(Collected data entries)
===
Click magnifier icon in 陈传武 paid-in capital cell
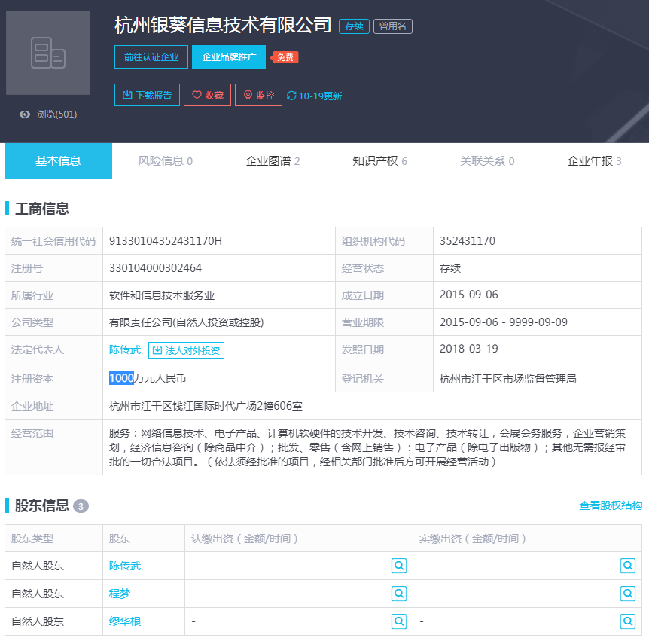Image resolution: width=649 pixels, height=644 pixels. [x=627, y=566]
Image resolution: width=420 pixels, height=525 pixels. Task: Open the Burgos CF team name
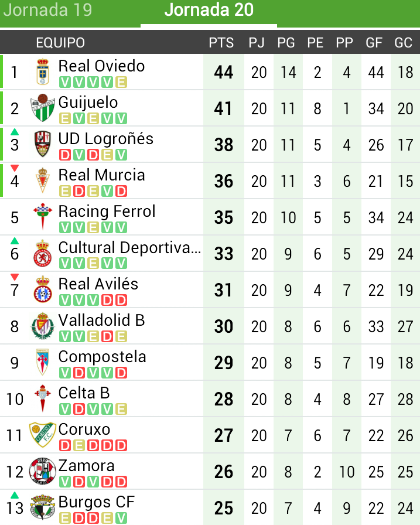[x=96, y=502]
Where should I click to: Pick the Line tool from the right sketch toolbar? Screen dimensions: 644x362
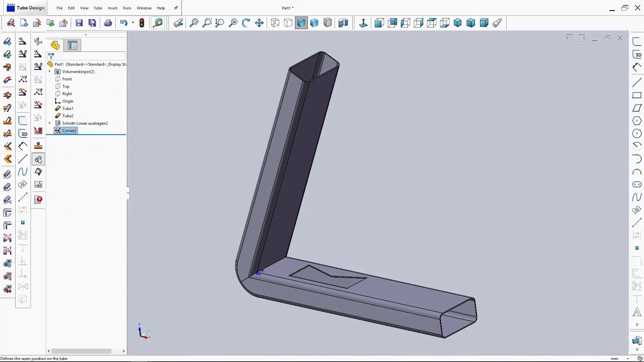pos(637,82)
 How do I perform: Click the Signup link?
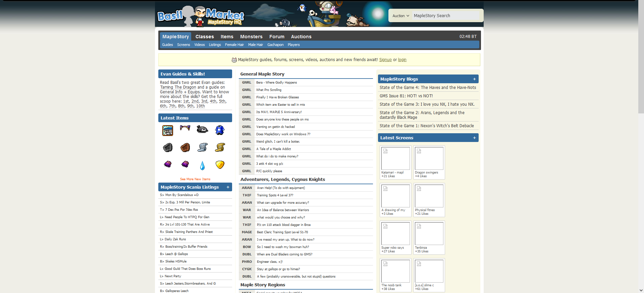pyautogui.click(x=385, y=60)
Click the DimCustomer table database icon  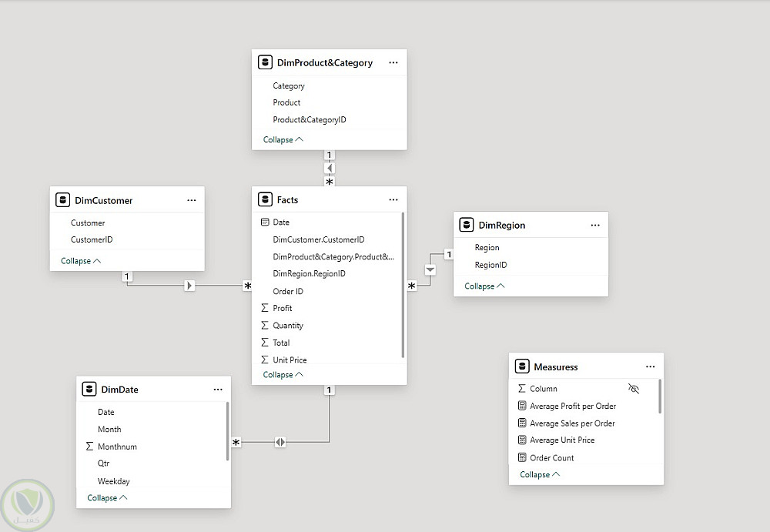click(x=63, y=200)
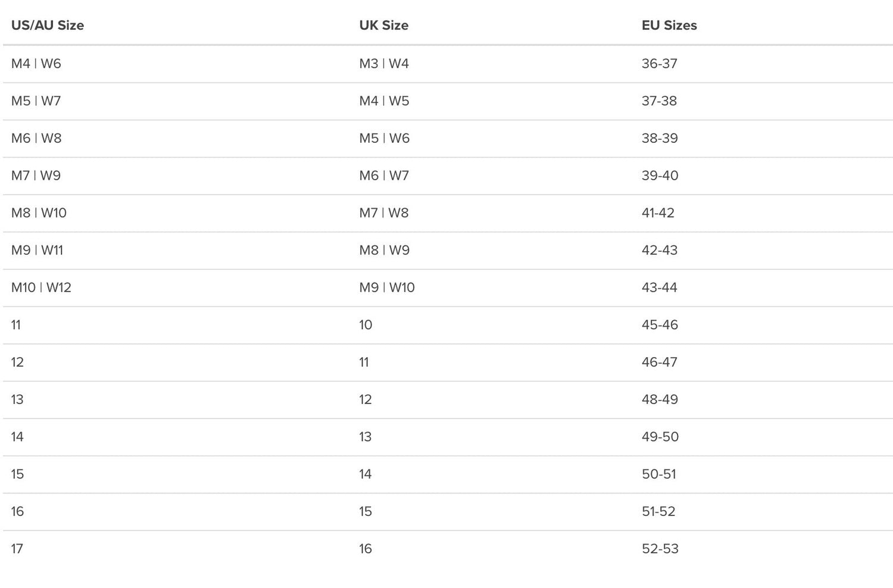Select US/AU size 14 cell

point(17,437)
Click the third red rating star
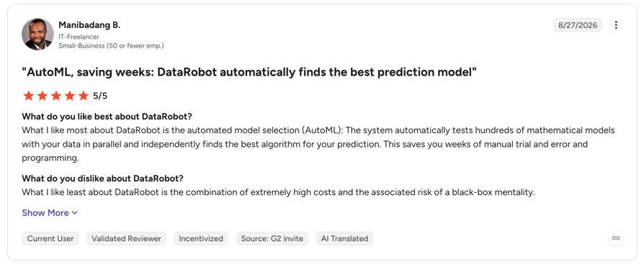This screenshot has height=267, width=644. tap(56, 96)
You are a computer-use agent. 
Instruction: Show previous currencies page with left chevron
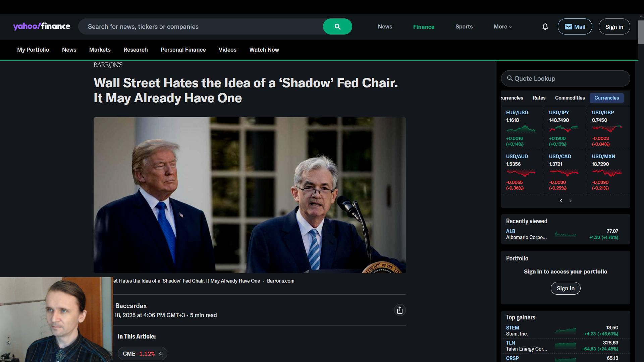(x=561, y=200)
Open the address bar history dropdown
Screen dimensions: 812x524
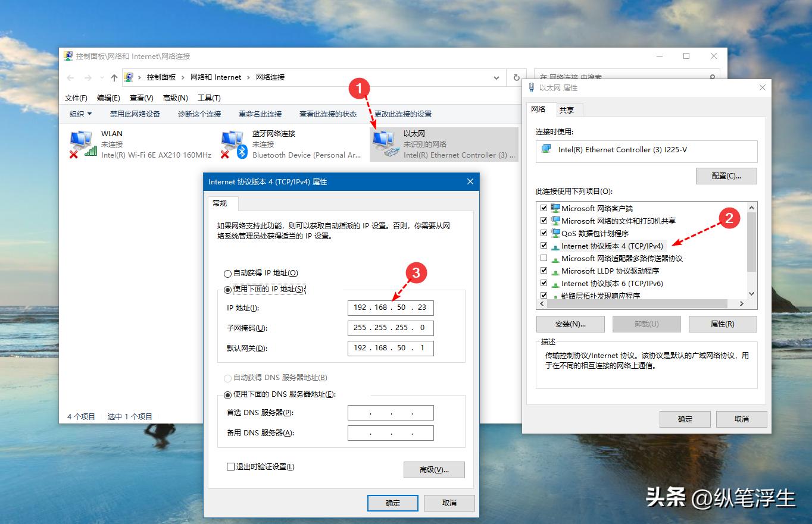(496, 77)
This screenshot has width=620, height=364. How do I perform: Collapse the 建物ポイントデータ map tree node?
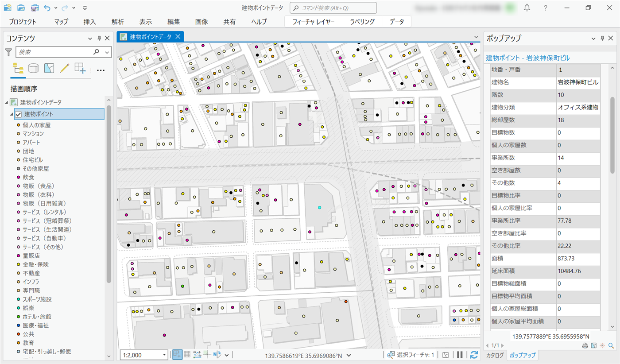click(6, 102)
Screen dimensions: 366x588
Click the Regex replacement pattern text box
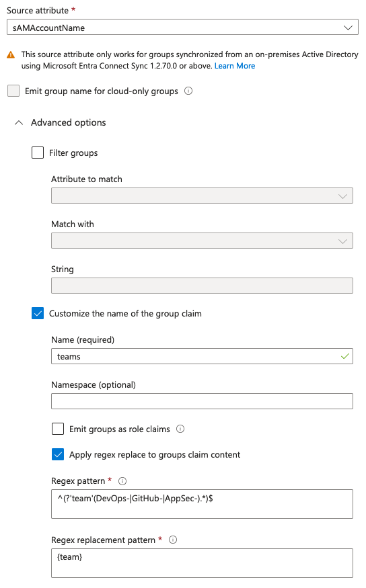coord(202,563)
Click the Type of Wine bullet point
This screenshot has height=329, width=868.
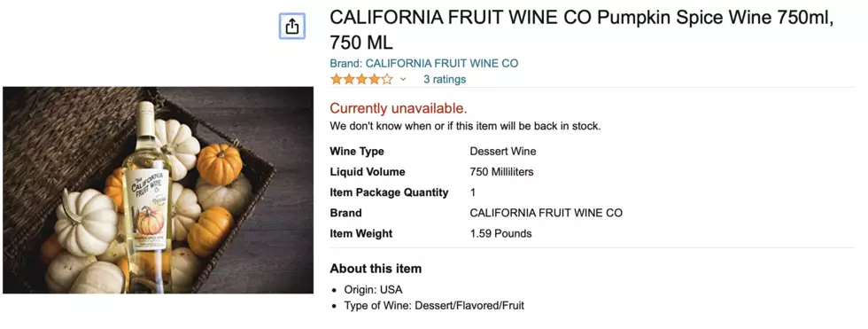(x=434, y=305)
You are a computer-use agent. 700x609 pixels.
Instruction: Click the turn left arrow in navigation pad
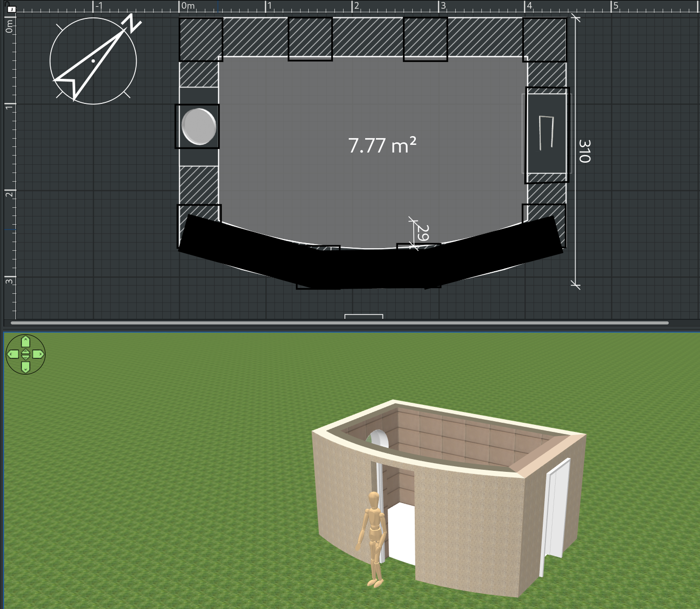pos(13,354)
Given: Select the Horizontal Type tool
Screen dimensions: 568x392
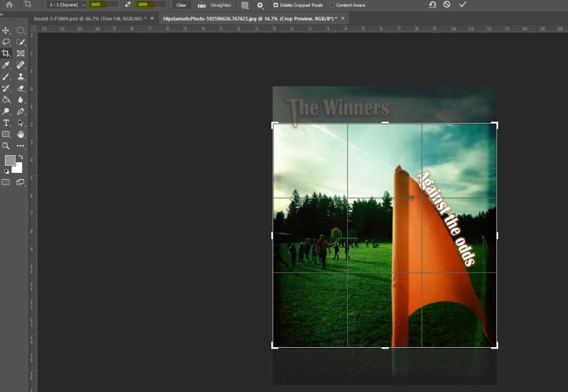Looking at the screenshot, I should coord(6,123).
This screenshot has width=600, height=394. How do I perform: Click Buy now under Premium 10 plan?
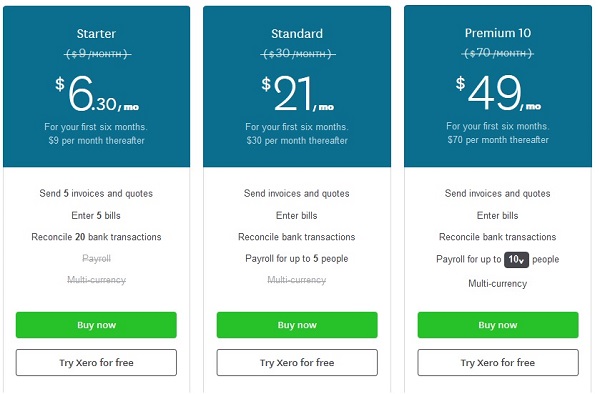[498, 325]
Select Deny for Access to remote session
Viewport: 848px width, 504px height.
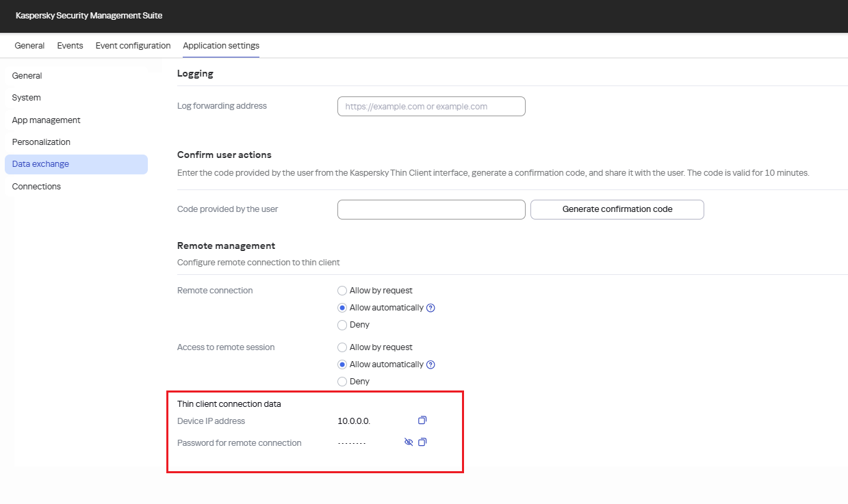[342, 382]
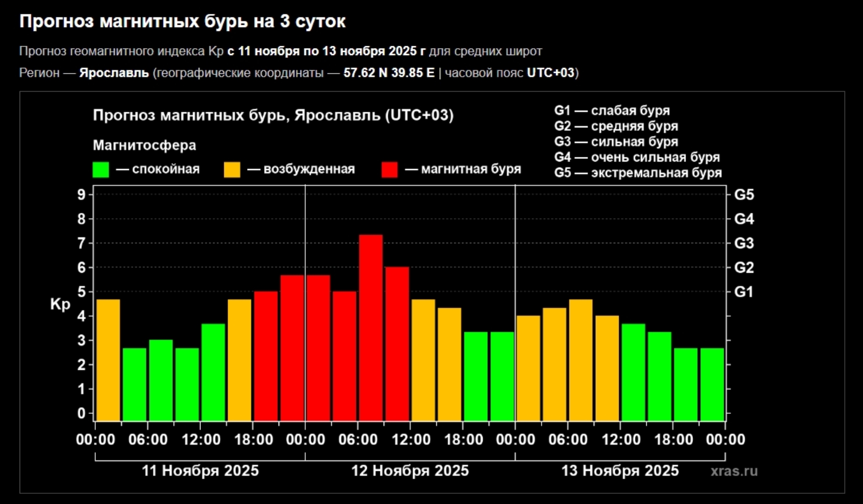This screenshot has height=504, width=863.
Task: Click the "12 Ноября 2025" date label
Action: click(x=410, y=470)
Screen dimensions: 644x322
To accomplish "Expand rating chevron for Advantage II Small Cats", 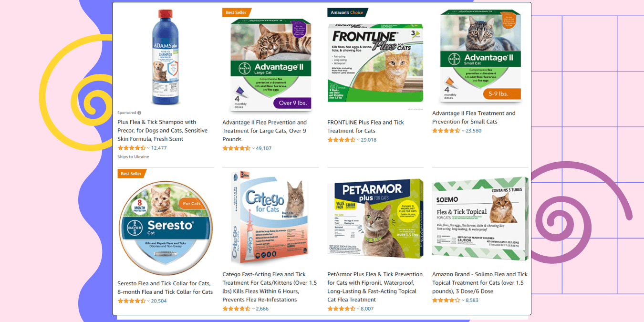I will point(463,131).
===
Consider the entries above and return each line with the string "Type".

Solution to this problem -
Click the Type of Wine bullet point
Given: Select the Horizontal Type tool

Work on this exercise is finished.